▸ **PROBLEM DETAILS**: The response should consist only of the lines from the one with "Click the Canada flag icon" to the end of the data below, copied exactly and without pictures.

▸ **STUDY MATERIAL**:
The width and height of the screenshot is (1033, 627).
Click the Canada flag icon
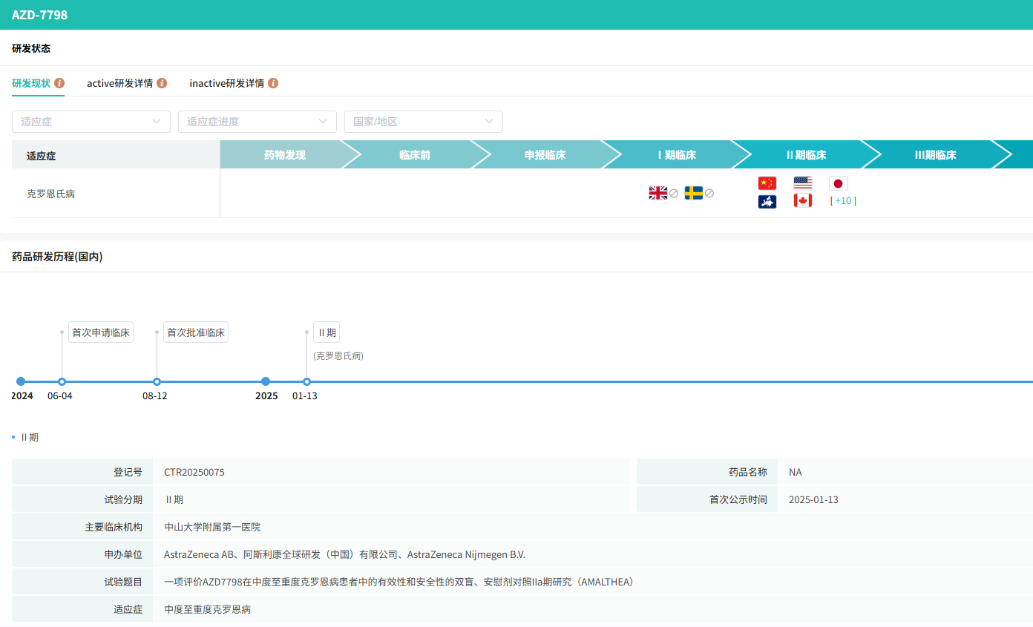[802, 201]
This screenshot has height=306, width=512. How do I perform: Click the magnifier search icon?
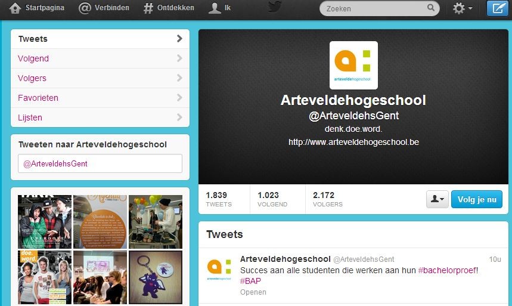pyautogui.click(x=431, y=7)
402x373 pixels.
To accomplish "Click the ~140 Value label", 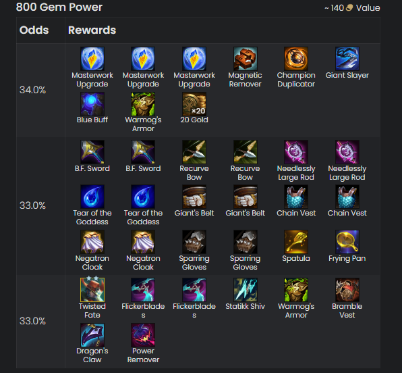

▸ **SOLUTION**:
Click the Canada flag icon
[802, 201]
This screenshot has height=306, width=512. How do I perform: Click the magnifier search icon?
pyautogui.click(x=431, y=7)
402x373 pixels.
To accomplish "Click the ~140 Value label", 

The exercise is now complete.